Alors Dieu ? Dans le même article, Henri Persoz affirme que Dieu n’est pas un être tout-puissant qui surplomberait notre terre, mais que Dieu est « une force intérieure qui nous oriente vers le bien ». Cette magnifique compréhension de Dieu - que tant de personnes ici présentes ce matin sont, j’en suis sûr, prêtes à faire leur -, Henri Persoz me l’a encore dite sur son lit d’hôpital, il y a quelques jours de cela. Dans cette citation, ce « vers le bien » me paraît décisif, parce qu’il met en évidence cette volonté d’Henri Persoz de vivre un christianisme pratique et social. Il parlait peu de ce dernier, ne s’en glorifiait pas, parce qu’il a toujours été un homme réservé et pudique. D’après l’évangile de Jean (13,35), Jésus déclare : « C’est à l’amour que vous aurez les uns pour les autres que tous reconnaîtront que vous êtes mes disciples. » C’est à l’amour, déclare Jésus, et non pas à des doctrines ou des dogmes, à des liturgies, des rites et des cultes.

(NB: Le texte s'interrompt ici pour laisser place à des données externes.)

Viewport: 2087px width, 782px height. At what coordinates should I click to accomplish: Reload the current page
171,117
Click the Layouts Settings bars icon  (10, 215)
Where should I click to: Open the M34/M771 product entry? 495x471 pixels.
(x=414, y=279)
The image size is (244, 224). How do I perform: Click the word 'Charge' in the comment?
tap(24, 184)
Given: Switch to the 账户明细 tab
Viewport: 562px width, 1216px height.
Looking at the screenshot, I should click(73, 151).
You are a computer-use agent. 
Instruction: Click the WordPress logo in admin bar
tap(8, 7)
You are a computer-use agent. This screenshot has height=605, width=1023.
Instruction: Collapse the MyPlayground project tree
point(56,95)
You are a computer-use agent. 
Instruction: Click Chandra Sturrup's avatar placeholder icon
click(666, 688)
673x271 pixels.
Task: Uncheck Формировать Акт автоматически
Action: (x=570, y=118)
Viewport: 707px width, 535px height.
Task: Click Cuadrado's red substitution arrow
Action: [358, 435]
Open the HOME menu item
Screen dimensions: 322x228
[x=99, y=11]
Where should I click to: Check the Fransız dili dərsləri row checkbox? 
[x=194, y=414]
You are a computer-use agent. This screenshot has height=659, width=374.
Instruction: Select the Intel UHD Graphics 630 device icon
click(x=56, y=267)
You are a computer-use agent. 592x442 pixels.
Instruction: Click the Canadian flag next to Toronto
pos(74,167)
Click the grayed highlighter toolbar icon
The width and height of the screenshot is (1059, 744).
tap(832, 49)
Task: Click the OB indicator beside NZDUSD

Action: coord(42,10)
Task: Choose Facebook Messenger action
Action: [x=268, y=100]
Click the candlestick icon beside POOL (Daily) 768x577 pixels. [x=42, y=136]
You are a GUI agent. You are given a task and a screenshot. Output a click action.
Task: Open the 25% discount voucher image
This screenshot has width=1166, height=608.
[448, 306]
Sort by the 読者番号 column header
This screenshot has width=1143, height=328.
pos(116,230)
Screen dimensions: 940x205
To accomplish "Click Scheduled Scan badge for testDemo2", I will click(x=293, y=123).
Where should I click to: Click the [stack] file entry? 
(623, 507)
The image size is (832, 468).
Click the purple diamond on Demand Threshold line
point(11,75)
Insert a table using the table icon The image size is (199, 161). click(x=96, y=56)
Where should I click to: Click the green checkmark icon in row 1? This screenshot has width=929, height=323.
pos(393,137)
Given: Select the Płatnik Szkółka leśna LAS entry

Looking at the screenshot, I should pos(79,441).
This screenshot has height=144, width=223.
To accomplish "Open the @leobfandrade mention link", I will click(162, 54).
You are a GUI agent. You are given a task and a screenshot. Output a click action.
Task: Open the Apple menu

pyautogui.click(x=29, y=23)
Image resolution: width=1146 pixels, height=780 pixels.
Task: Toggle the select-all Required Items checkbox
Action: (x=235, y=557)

Je voudrais maintenant et pour conclure vous citer un extrait de la « Lettre à Christophe de Beaumont » publiée par Jean-Jacques Rousseau en 1763. Dans ce texte (un texte très fort et magnifique écrit par Rousseau), il répond à l’archevêque de Paris qui avait condamné ses ouvrages. Pourquoi je cite ce passage ? Parce qu’Henri Persoz l’avait lui-même utilisé en guise de confession de foi à l’occasion d’un culte qu’il présidait ici, au Foyer de l’Ame. Henri Persoz a d’ailleurs prêché plus de 50 fois au Foyer de l’Ame. Ce texte de Rousseau représente à bien des égards ce qu’Henri Persoz aurait dit et écrit s’il avait rédigé une confession de foi. Les mots de Rousseau devinrent ce dimanche-là les siens. C’est ainsi que nous pouvons par conséquent les entendre aujourd’hui.

« Monseigneur, je suis chrétien, et sincèrement chrétien, selon la doctrine de l’Evangile. Je suis chrétien, non comme un disciple des Prêtres, mais comme un disciple de Jésus-Christ. Mon Maître a peu subtilisé sur le dogme, et beaucoup insisté sur les devoirs ; il prescrivait moins d’articles de foi que de bonnes œuvres ; il n’ordonnait de croire que ce qui était nécessaire pour être bon ; quand il résumait la Loi et les Prophètes, c’était bien plus dans des actes de vertu que dans des formules de croyance, [Matth. VII.12] et il m’a dit par lui-même et par ses apôtres, que celui qui aime son frère a accompli la Loi. [Galat. V.14.]
Moi, de mon côté, très convaincu des vérités essentielles au christianisme, lesquelles servent de fondement à toute bonne morale, cherchant au surplus à nourrir mon cœur de  l’esprit de l’Evangile sans tourmenter ma raison de ce qui m’y paraît obscur, enfin persuadé que quiconque aime Dieu par-dessus toute chose, et son prochain comme soi-même, est un vrai chrétien, je m’efforce de l’être, laissant à part toutes ces subtilités de doctrine, tous ces importants galimatias dont les pharisiens embrouillent nos devoirs et offusquent notre foi, et mettant, avec Saint Paul, la foi même au-dessous de la charité. [1 Cor. XIII. 2.13.]
Heureux d’être né dans la religion la plus raisonnable et la plus sainte qui soit sur la terre, je reste inviolablement attaché au culte de mes Pères : comme eux je prends l’Ecriture et la raison pour les uniques règles de ma croyance ; comme eux je récuse l’autorité des hommes, & n’entends me soumettre à leurs formules qu’autant que j’en aperçois la vérité ; comme eux je me réunis de cœur avec les vrais serviteurs de Jésus-Christ et les vrais adorateurs de Dieu, pour lui offrir, dans la communion des fidèles, les hommages de son Eglise. Il m’est consolant et doux d’être compté parmi ses membres, de participer au culte public qu’ils rendent à la Divinité, et de me dire au milieu d’eux ; je suis avec mes frères ».
(d’après la Collection complète des œuvres de Jean-Jacques Rousseau. Genève. 1780 – 1789)

Il est certain que la réflexion théologique d’Henri Persoz est fidèlement représentée par ces mots de Rousseau selon lesquels il prend la Bible et la raison « pour uniques règles » de sa croyance. C’est bien en effet cette exigence d’une théologie éclairée par la raison et d’une grande fidélité à l’exégèse biblique historico-critique qui marque l’œuvre et la pensée d’Henri Persoz.